When should the shower be held?
A baby shower should be held four to six weeks before the due date, unless the honoree prefers to have it after the child is born (for example, if her religion encourages this or if she has chosen to keep the baby’s sex a surprise and doesn’t want gender-neutral gifts).
Who decides who is invited—the guest of honor or the host?
Since the host bears the expense of the party, it is up to her to determine the number of guests she’s comfortable accommodating. If the shower is not a surprise, the host should give the honoree that figure and ask whom she’d like to invite. For a surprise party, the honoree’s college roommate trumps the host’s book-club buddies (sorry).
How many guests are too many?
A shower should be an intimate affair, not a gathering of anyone and everyone the honoree has ever known. Limit the guest list to close friends and family. (Hint: It should not come as a surprise to anyone on the guest list that there is a baby on the way!) Keep in mind that if your home can hold only 20 people comfortably, inviting more is doing no one a favor.
Should the invitation include registry information?
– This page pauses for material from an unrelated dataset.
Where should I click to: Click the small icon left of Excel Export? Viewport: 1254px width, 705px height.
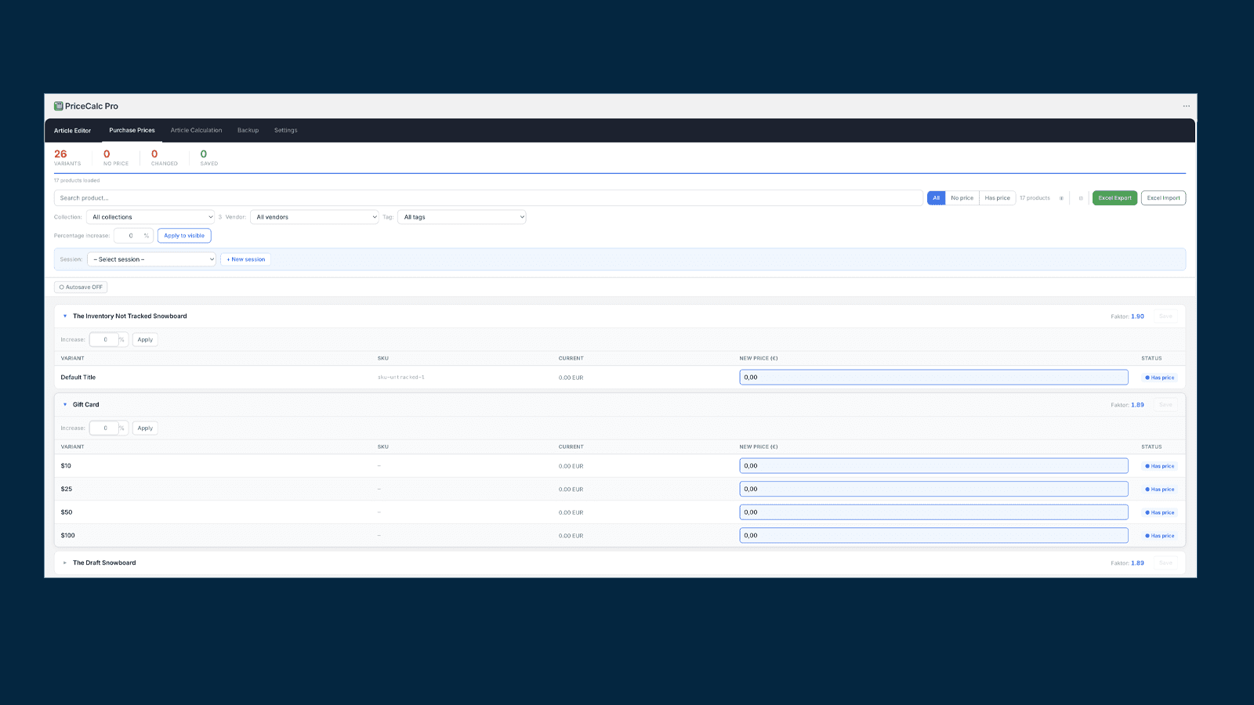click(x=1081, y=198)
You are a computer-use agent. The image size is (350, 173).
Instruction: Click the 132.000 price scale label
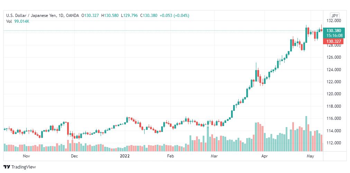point(334,21)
Many shower invitations do, but that can make the shower seem like a bit of a gimme-fest. Better yet, keep registry information off the invitation but feel free to pass it along if guests ask you for it. Or have them contact the honoree’s family or the honoree directly.
I’m hosting a shower for someone. Do I have to attend her other showers as well? And if so, should I bring a gift?
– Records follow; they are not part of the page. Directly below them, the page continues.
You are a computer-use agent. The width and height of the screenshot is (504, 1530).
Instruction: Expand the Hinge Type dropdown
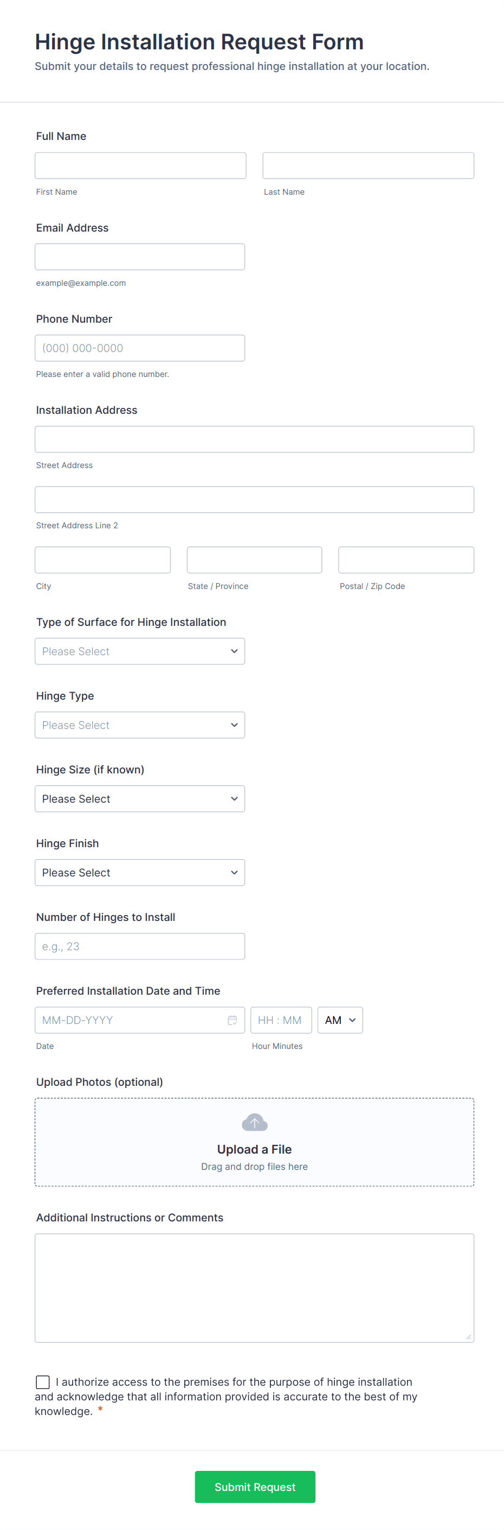[140, 725]
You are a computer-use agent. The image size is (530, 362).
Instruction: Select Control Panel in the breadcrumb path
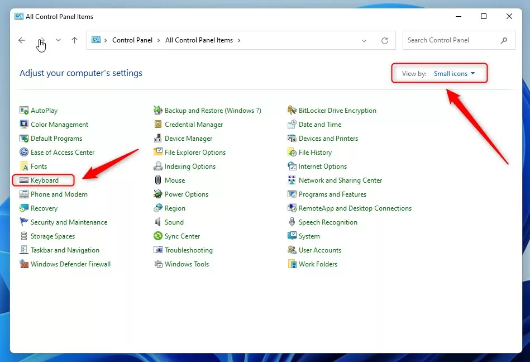coord(132,40)
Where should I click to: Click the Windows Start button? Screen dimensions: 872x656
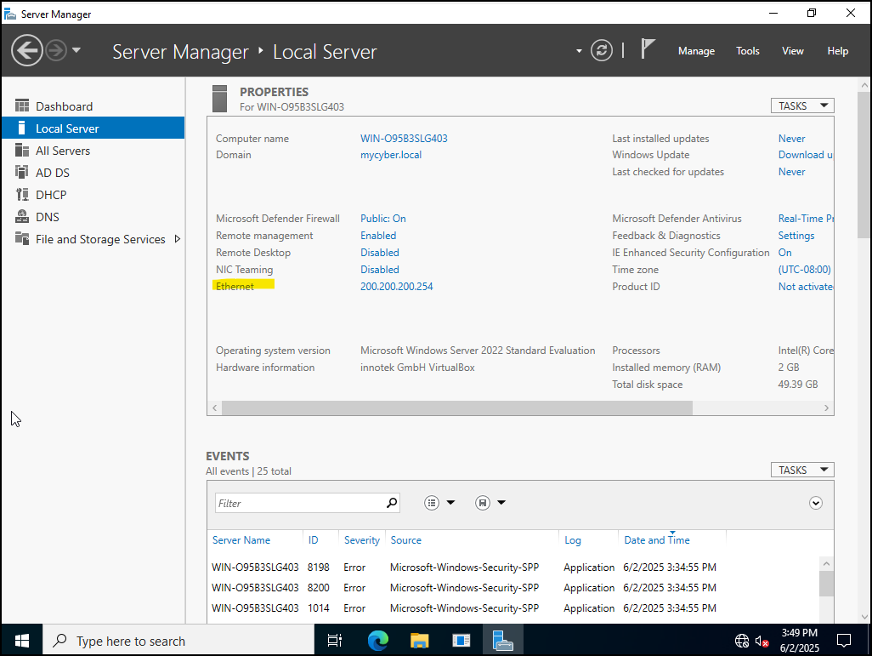[x=21, y=641]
If you’re close enough to the mom-to-be that you’re throwing her a shower, you should try to make an appearance at one of the other showers if your schedule permits. However, if any of these showers requires a train, plane, or lengthy car trip to attend, it is completely acceptable to decline politely, guilt-free. Whether you attend additional showers or not, there’s no need to bring or send a second gift, since hosting a shower is like a second gift in and of itself. But if you feel uncomfortable arriving at a shower empty-handed, come with a small token, like a gift certificate for a manicure or a child’s storybook.
How much should I spend on a gift?
As with any gift, how much you spend should have more to do with your relationship with the recipient and what you feel comfortable spending than with an arbitrary, “customary” dollar figure. Traditionally, the family of the mother-to-be takes on the more expensive, utilitarian gift items, like cribs or kitchen appliances, while friends bring gifts that are more creative, personal, and, yes, inexpensive. If you’re not a family member of the honoree, a basic rule of thumb is to spend no less than $30 and no more than $50 on a baby-shower gift, bearing in mind what other gifts you plan to purchase.
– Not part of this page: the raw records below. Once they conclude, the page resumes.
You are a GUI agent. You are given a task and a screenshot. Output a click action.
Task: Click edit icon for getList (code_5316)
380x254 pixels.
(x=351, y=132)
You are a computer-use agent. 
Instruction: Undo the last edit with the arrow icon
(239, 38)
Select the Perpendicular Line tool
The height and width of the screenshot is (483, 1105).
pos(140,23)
The guest of honor doesn’t want a typical ladies-only, afternoon affair. Are there other ways to celebrate?
Try opening up the event to husbands and male friends, and ask guests to bring themed personal gifts, like entertainment tickets, items to stock a bar, or, in the case of a baby shower, food to fill the freezer. And remember—there’s no rule that says the honoree has to open her gifts at the party.
What if the guest of honor starts making other demands about the party?
The honoree surely has plenty on her mind and is probably in full-throttle decision-making mode. Try to be patient. If it’s simply that she must have lilac napkins or her mother’s ginger-ale punch, make every attempt to accommodate her. But if she is pushing you, say, to invite more guests than you feel comfortable hosting, then you are within your rights to gently let her know why you can’t give her what she wants.